- **Challenge**: Which lines of the listing contain the string "Task"? Copy every such line in full, and treat uppercase and lowercase letters as different.

### Listed entries ###

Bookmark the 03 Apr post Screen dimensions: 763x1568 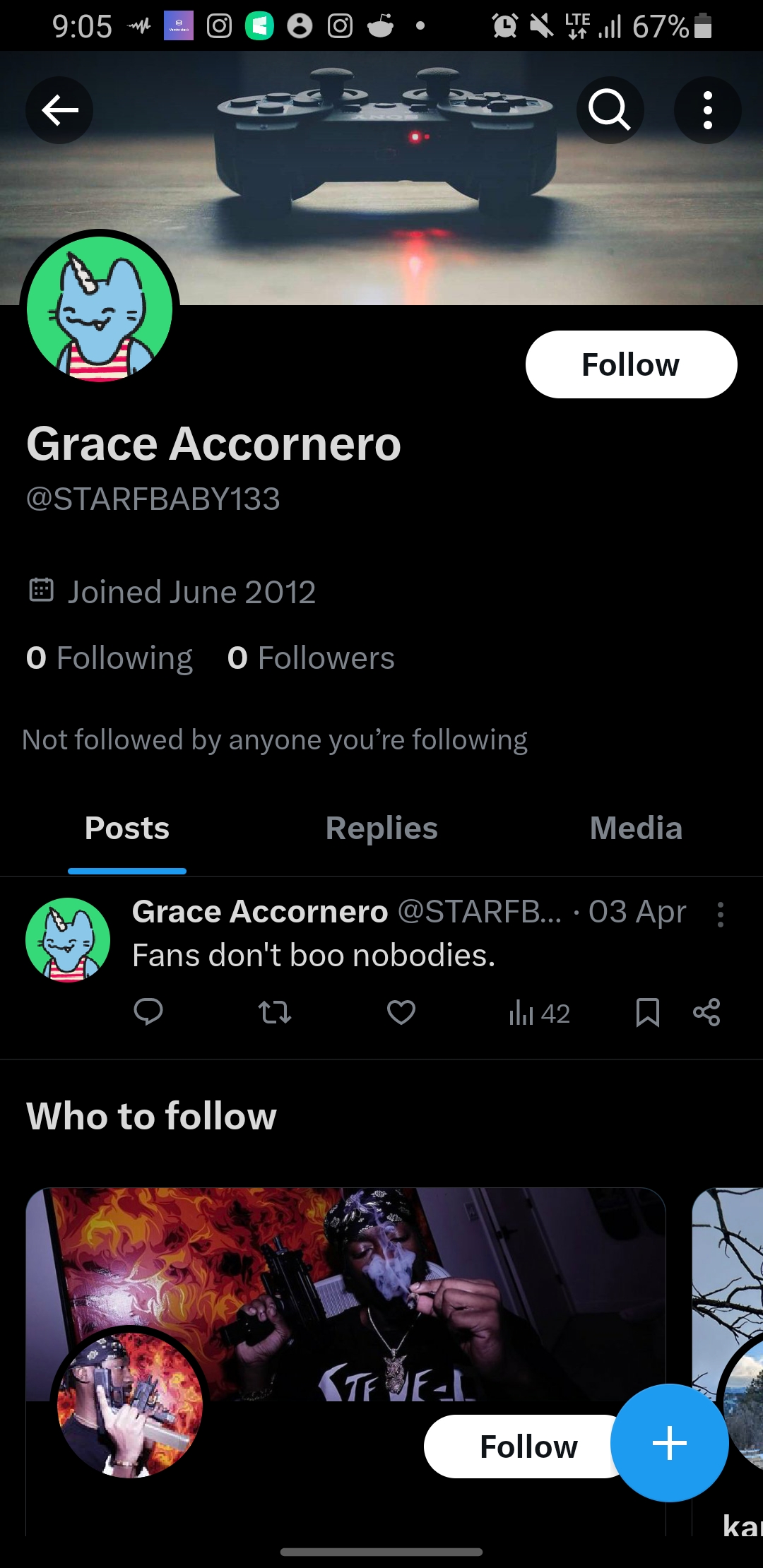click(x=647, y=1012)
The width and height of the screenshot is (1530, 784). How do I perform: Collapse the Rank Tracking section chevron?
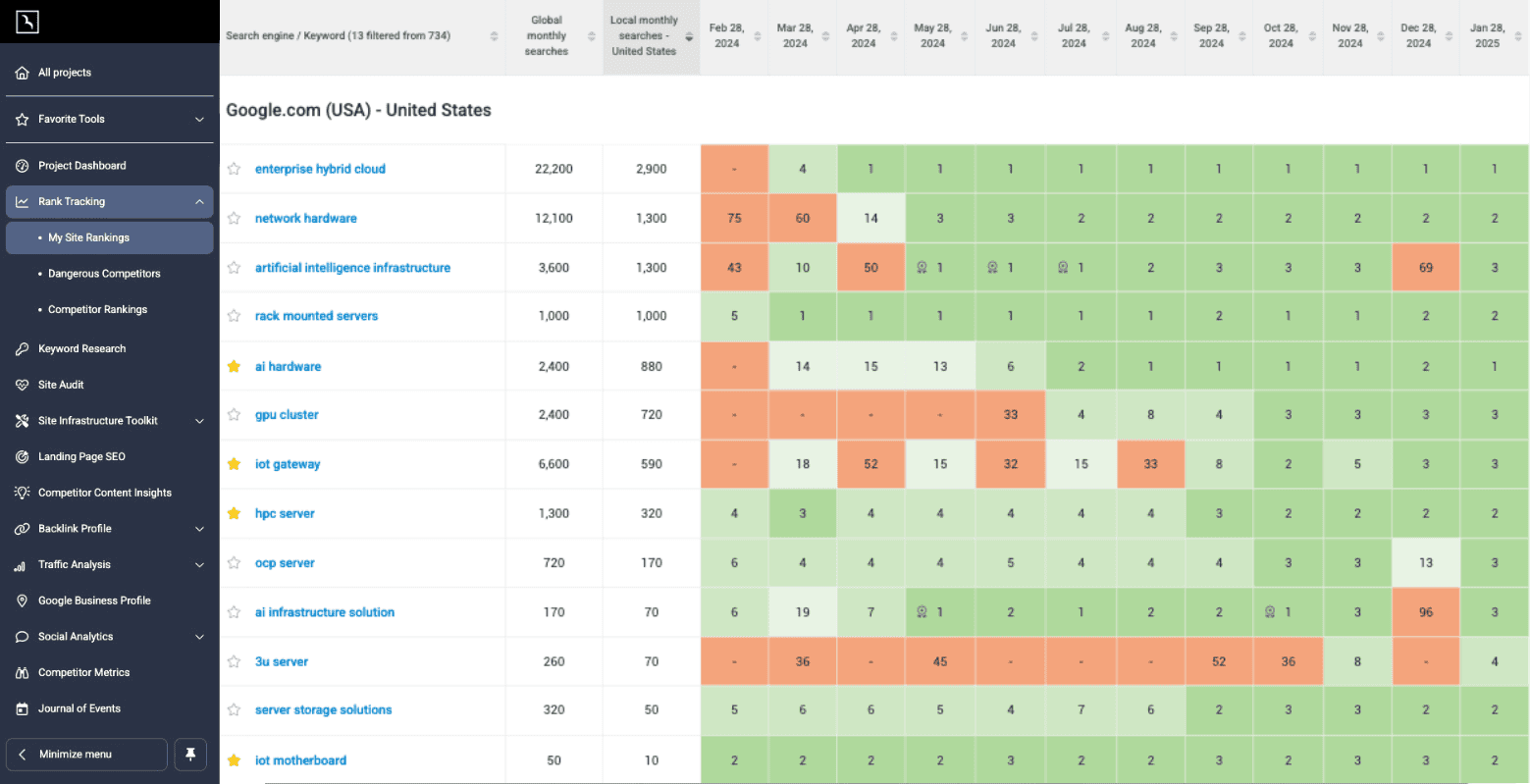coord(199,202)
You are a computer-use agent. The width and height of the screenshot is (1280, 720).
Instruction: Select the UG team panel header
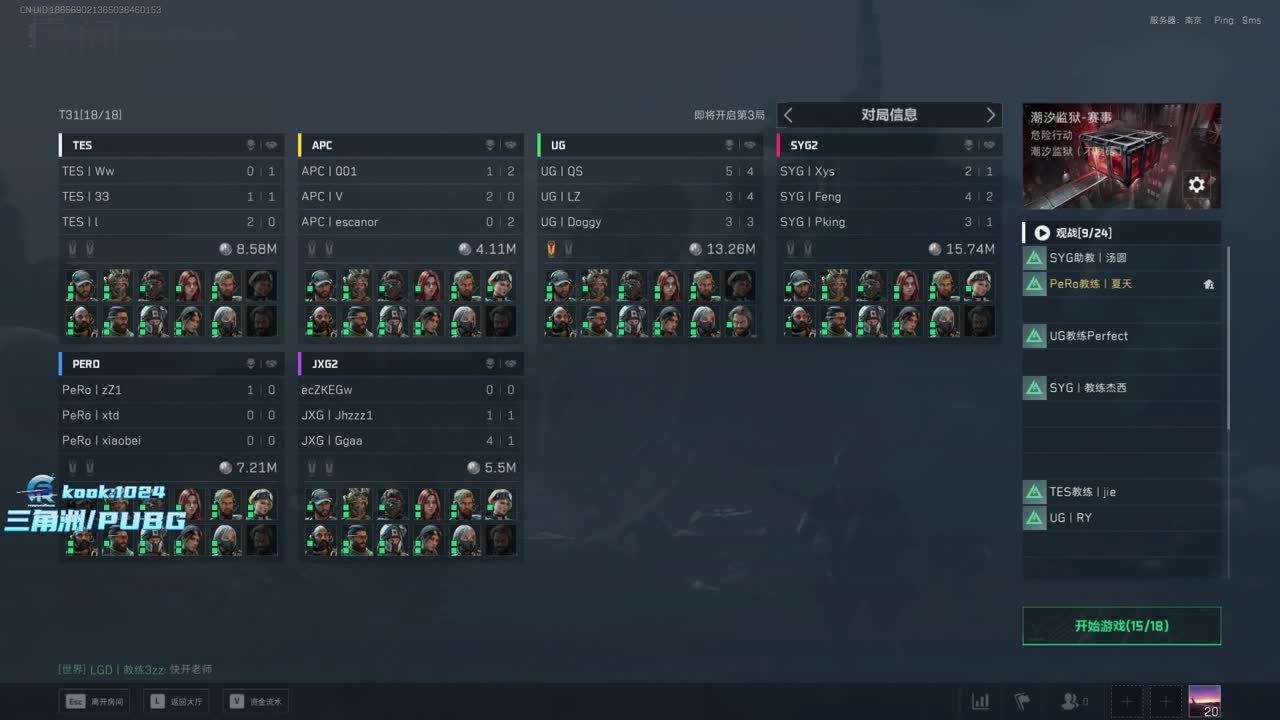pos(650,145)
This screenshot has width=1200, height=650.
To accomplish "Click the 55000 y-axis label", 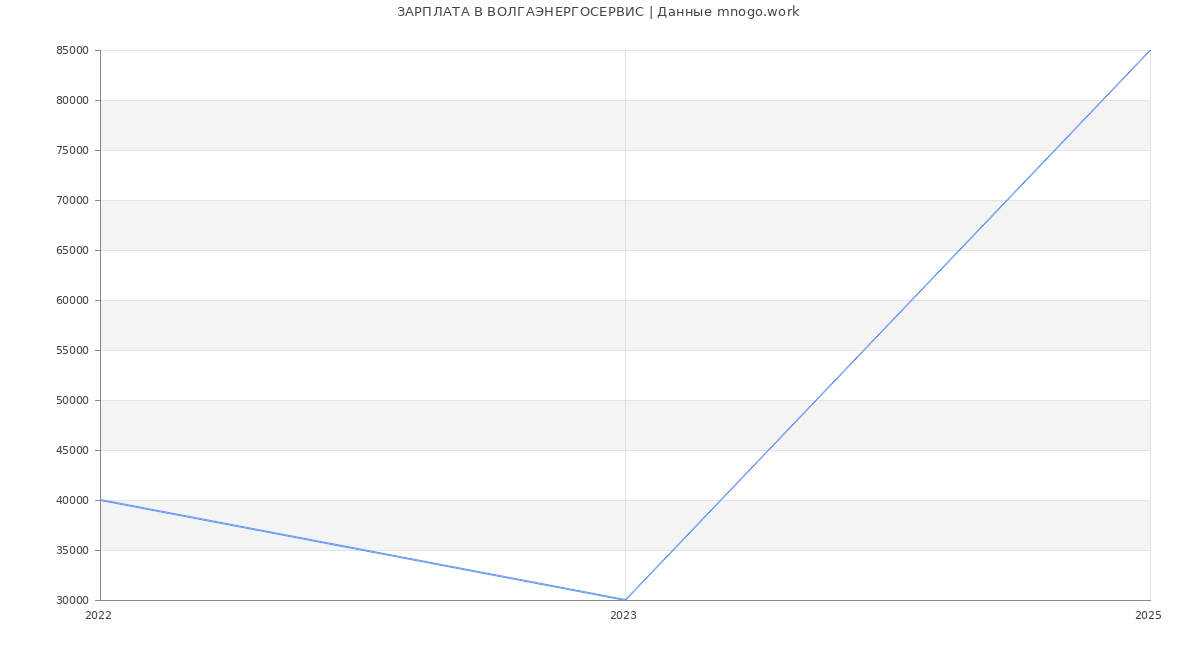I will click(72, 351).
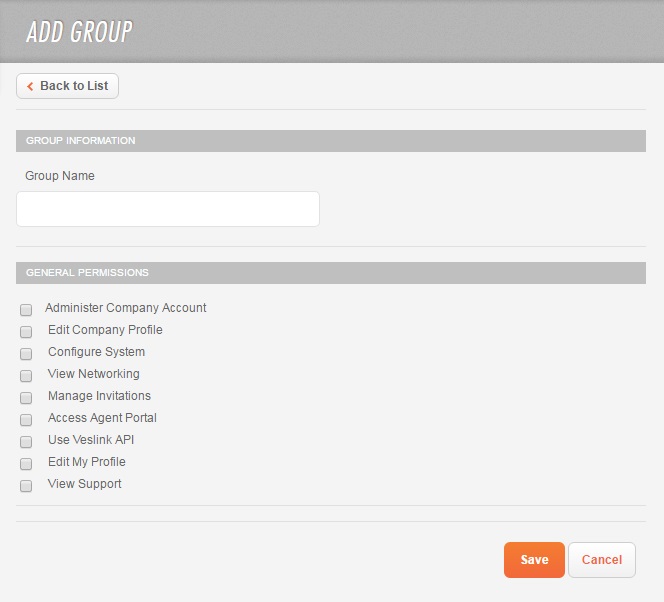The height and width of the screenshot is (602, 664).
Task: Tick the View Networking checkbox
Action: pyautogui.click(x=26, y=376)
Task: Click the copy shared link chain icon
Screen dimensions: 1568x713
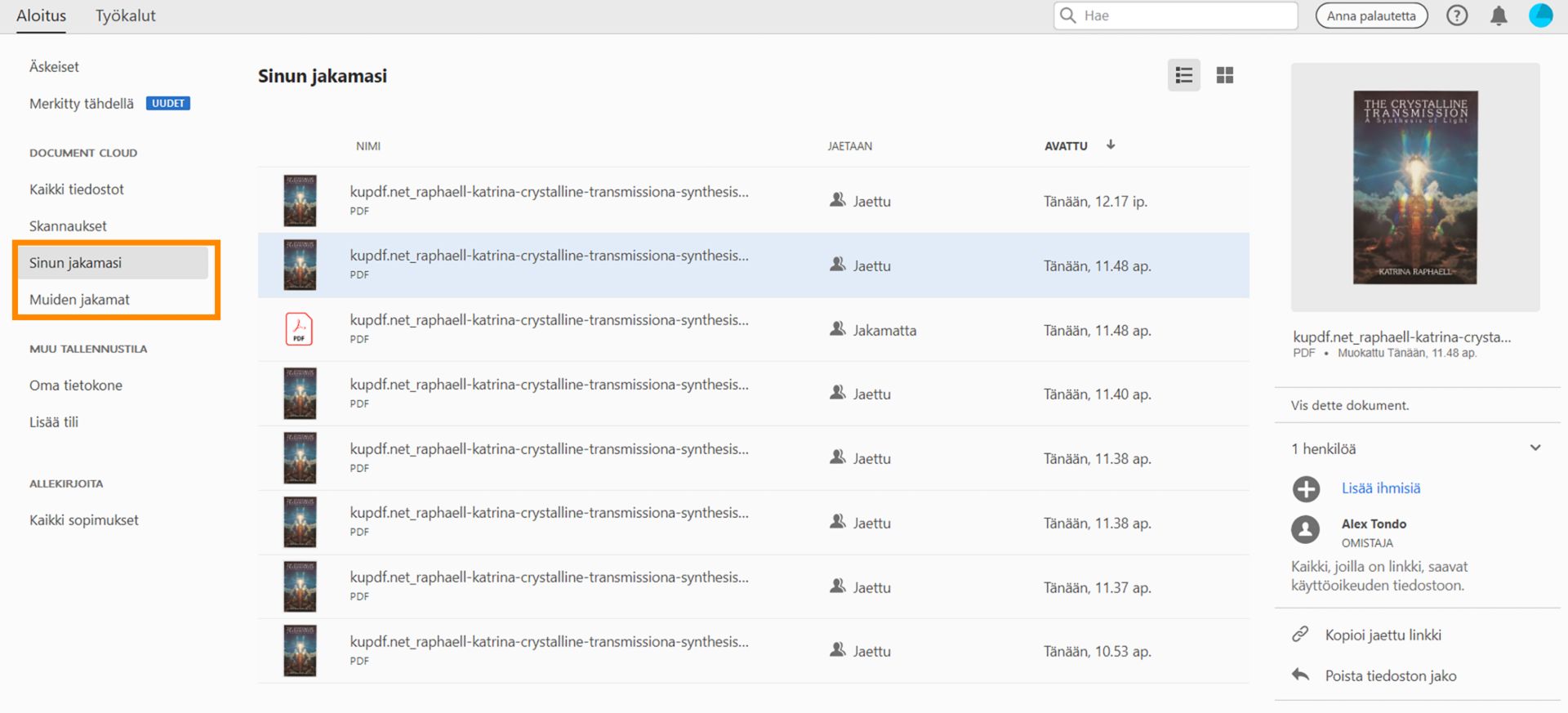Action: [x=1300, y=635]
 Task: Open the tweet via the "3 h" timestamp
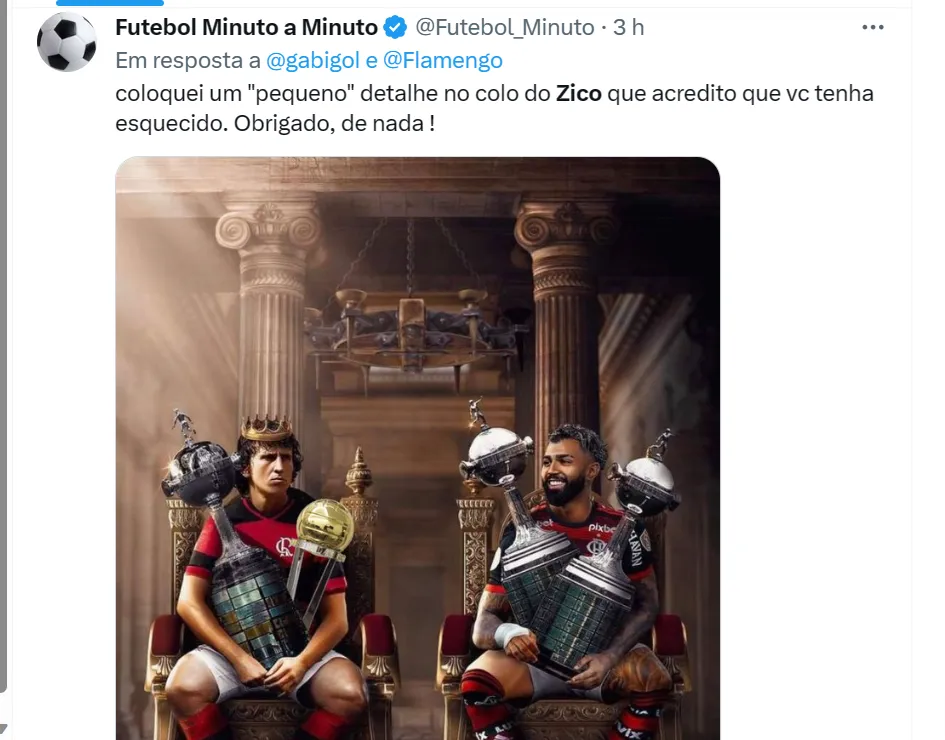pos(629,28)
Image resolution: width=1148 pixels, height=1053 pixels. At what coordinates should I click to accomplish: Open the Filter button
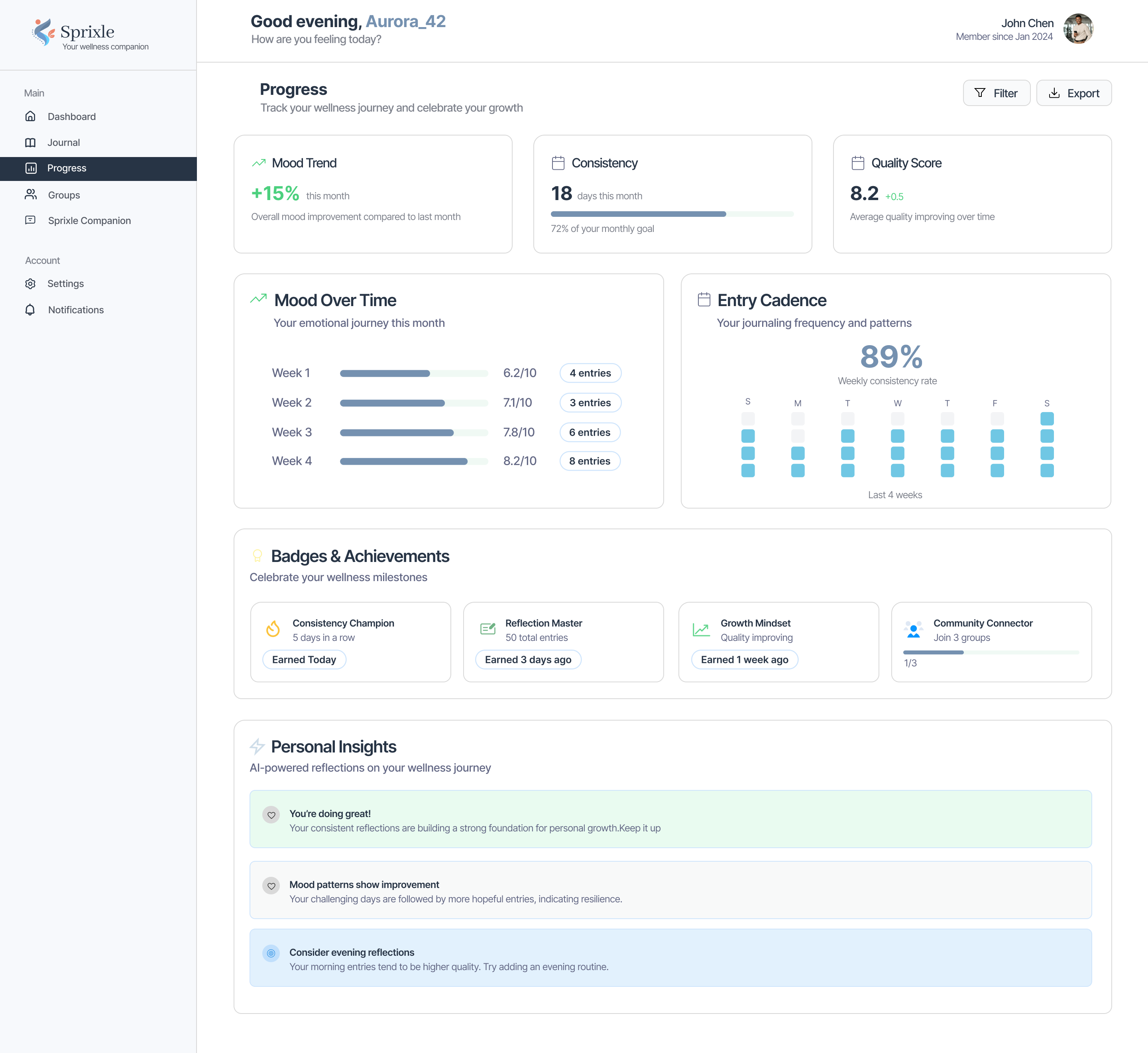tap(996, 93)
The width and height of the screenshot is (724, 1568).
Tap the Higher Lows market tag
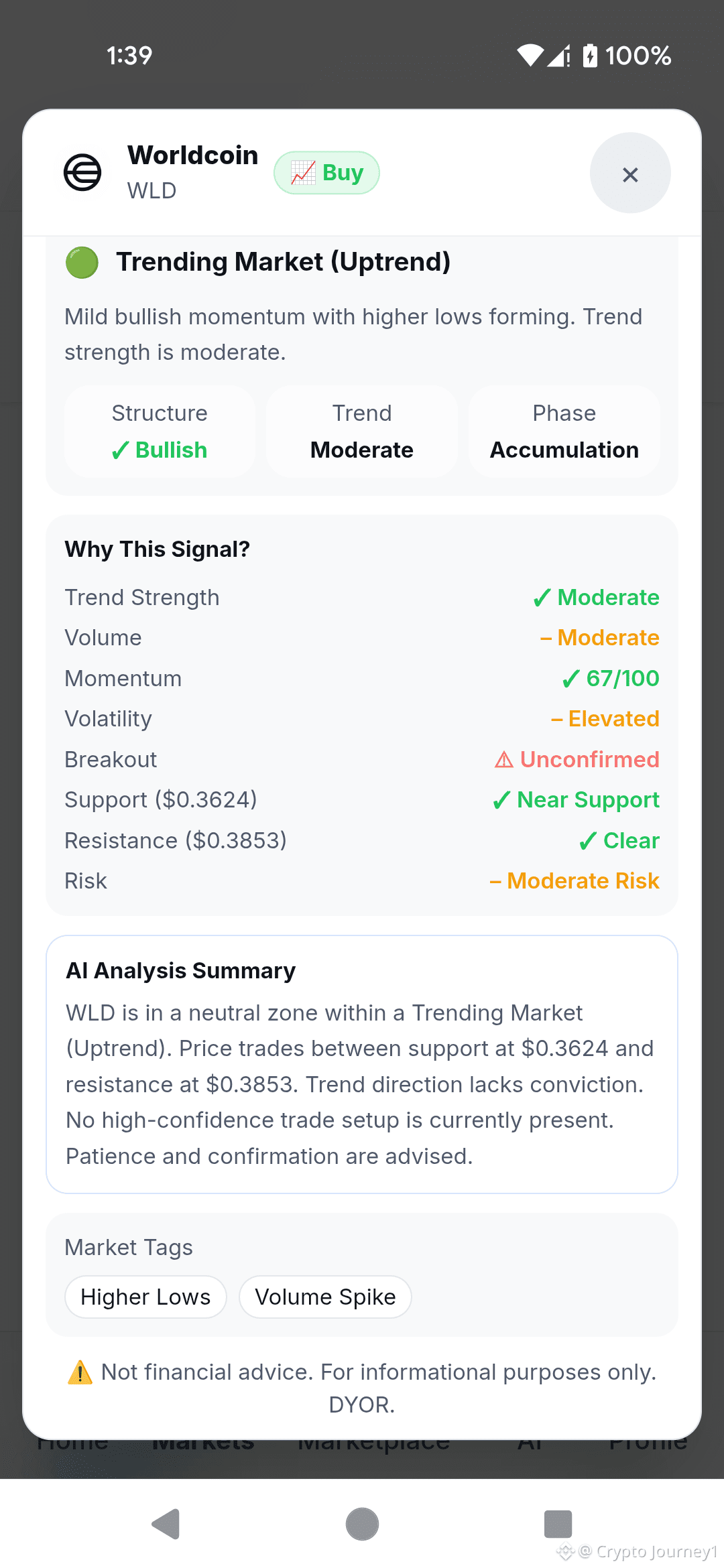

###

- **Worked answer**:
Task: Tick the View Networking checkbox
Task: Click the copy shared link chain icon
 Task: Open the tweet via the "3 h" timestamp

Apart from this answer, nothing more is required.